Melhor teria sido se Monsieur Hollande tivesse aproveitado a deixa, jogado a culpa na corte constitucional e virado a página.

.

(*) No Brasil, o STF acumula as funções de Corte Suprema e de Corte Constitucional. Na França, há uma instituição para cada uma dessas funções. A finalidade precípua da Cour Constitutionnelle é, quando instada a fazê-lo, pronunciar-se sobre a compatibilidade de uma lei com a Constituição.

Os exilados fiscais

José Horta Manzano

Diferentemente de outros países, que procuram atrair as grandes fortunas, a França vem se distinguindo por perseguir os ricos. É paradoxal, mas é assim. A tendência se acelerou desde que o presidente Hollande tomou posse de seu cargo, alguns meses atrás. Uma de suas promessas de campanha ― demagógica a mais não poder ― foi de elevar a 75% (setenta e cinco porcento!) a alíquota de imposto de renda de quem ganha mais de um milhão de euros por ano.

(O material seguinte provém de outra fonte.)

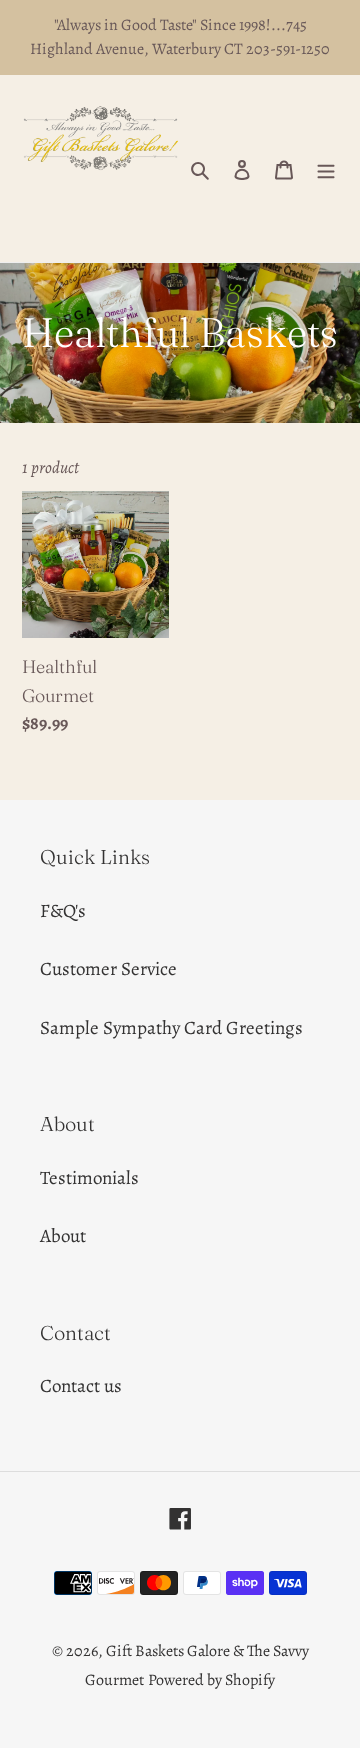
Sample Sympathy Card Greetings (171, 1028)
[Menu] (326, 168)
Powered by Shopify (211, 1680)
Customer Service (108, 969)
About (63, 1236)
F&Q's (63, 911)
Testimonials (89, 1178)
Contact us (81, 1386)
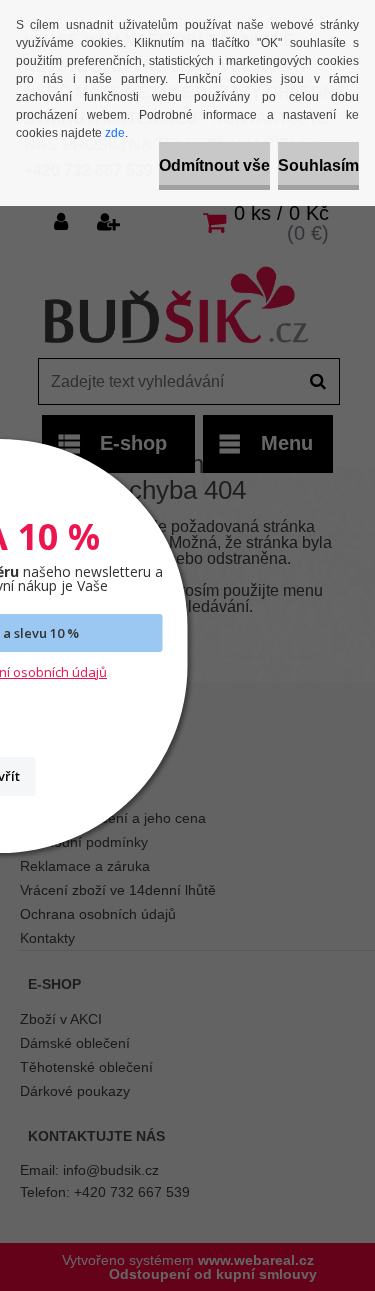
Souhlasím (318, 165)
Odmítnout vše (214, 165)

É um raciocínio estreito, pois quem ganha fortunas desse nível sempre encontra meios de defender seu patrimônio. Já faz muitos anos que franceses afortunados vêm se expatriando para escapar a essas taxas escorchantes. São industriais, artistas, esportistas, escritores. Não são ladrões, não cometeram peculato, nem assaltaram o erário. Ganham seu dinheiro dentro da lei.

Quando o Estado retém a metade dos ganhos de certos cidadãos, já está exagerando. Quando chega a alíquotas de 75%, já não estamos falando mais de imposto. O nome é outro: confisco.

Faz anos que franceses ricos já estabeleceram seu domicílio fiscal no estrangeiro. Alain Delon, Charles Aznavour, Alain Prost, Johnny Hallyday, Marie Laforêt são os mais conhecidos. Mas há muitos e muitos outros de quem se fala menos, por não fazerem parte do mundo do espetáculo.

Bilhões de euros escapam, assim, à receita francesa em consequência de uma política míope que, se angaria votos, priva as burras do Estado de recursos mais que polpudos.

O caso mais recente envolve o ator Gérard Depardieu. Pessoalmente, não morro de simpatia por ele. Mas há que separar paixão e razão. O ator decidiu estabelecer-se num vilarejo belga, a alguns passos da fronteira francesa. Essa mudança de residência fiscal indignou o Primeiro Ministro da França, que a descreveu a decisão como «miserável, digna de um pobre tipo».

Gérard Depardieu

Gérard Depardieu

Como se diz na França, Depardieu não costuma «guardar a língua no bolso», não é o tipo de pessoa que leva desaforo pra casa. De bate-pronto, resolveu dar o troco ao desajeitado ministro. Numa carta aberta publicada este domingo, ele se insurge contra o insulto de que foi vítima. E, num arrebatamento, declara sua intenção de renunciar à cidadania francesa. Disse também que, em 2012, pagou impostos equivalentes a 85% de seus ganhos. Declarou ainda que vai-se embora porque se dá conta de que seu país abomina e sanciona o sucesso, a criação, o talento e a diferença.

O prefeito do vilarejo onde Depardieu comprou sua residência está rindo à toa.